Alex Estevez is among those. He started with Datastream in 1997 and served as president and CFO from 2005 to 2006. Now he is an Atlanta-based partner with Accel, a global venture capital firm that has financed the likes of Facebook, Dropbox, Spotify and Venmo, among others.
“John has a gift of really understanding what a customer is saying, sometimes before they even say it,” he says.
That echoes Sterling’s own definition of sales.
“Finding a need and filling it,” Sterling says, chuckling. “That’s really strong, that’s tight.”
Busking under the bridge
He likes his jazz tight, too.
Every night, he ventures from the condo he shares with his wife of 35 years, Jennifer. Under the bridge at Reedy River Falls, he pulls out his Heritage tenor saxophone and plays blues, standards and his personal favorite, Dexter Gordon, one of bebop’s early influencers.
Sterling says he earns money as a busker, too.
Asked if he’s any good, he replies: “Damn right.”

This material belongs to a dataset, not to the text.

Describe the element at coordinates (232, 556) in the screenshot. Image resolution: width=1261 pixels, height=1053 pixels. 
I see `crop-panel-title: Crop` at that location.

And when he’s not busy with his latest enterprise, Foxfire Software, which provides warehouse-management solutions, he takes his show on the road. With classes and consulting, as with his book, he aims to instill that same fervor in today’s sales noobs.
Estevez calls Sterling a sterling example.

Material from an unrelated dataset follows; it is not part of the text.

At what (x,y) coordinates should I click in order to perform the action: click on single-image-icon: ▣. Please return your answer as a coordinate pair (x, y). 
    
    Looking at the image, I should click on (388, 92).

“He has the leadership skills to help others develop these insights in a way that has positively impacted countless business and sales leaders throughout our region.”
Then, with a Sterling-esque sales pitch, he concludes, “I couldn’t be happier for his new book, his positive impact on others and his overall success.”
Nuggets from ‘Noobs’
“Sales is one of the most interesting and mysterious games in the world.”
“Meteorologists have better luck at their job, and weather forecasting is fortune-telling for people in suits. As a sales noob, you’re a fish in a shark tank. Your job probably feels like a constant battle to defend your product against customer objections, competitor attacks and demands for special discounts. It’s exhausting. Even if you say and do all the things you were taught, you may still get eaten for lunch by three evil words: ‘Not right now.’”
“Unlike every other sales book, it tells you explicitly what not to do.
- How not to prospect.
- What not to say during a call.
- Which sales jobs and promotions to never accept.
- How not to hire and train salespeople when you’re a manager.
By showing you what not to do, this book can help new salespeople avoid flawed advice from well-meaning sales gurus. … What derails a sale — and eventually a salesperson’s career — is not that they forget to do what they were trained to do. It’s that they do what they should never do because nobody ever told them not to.”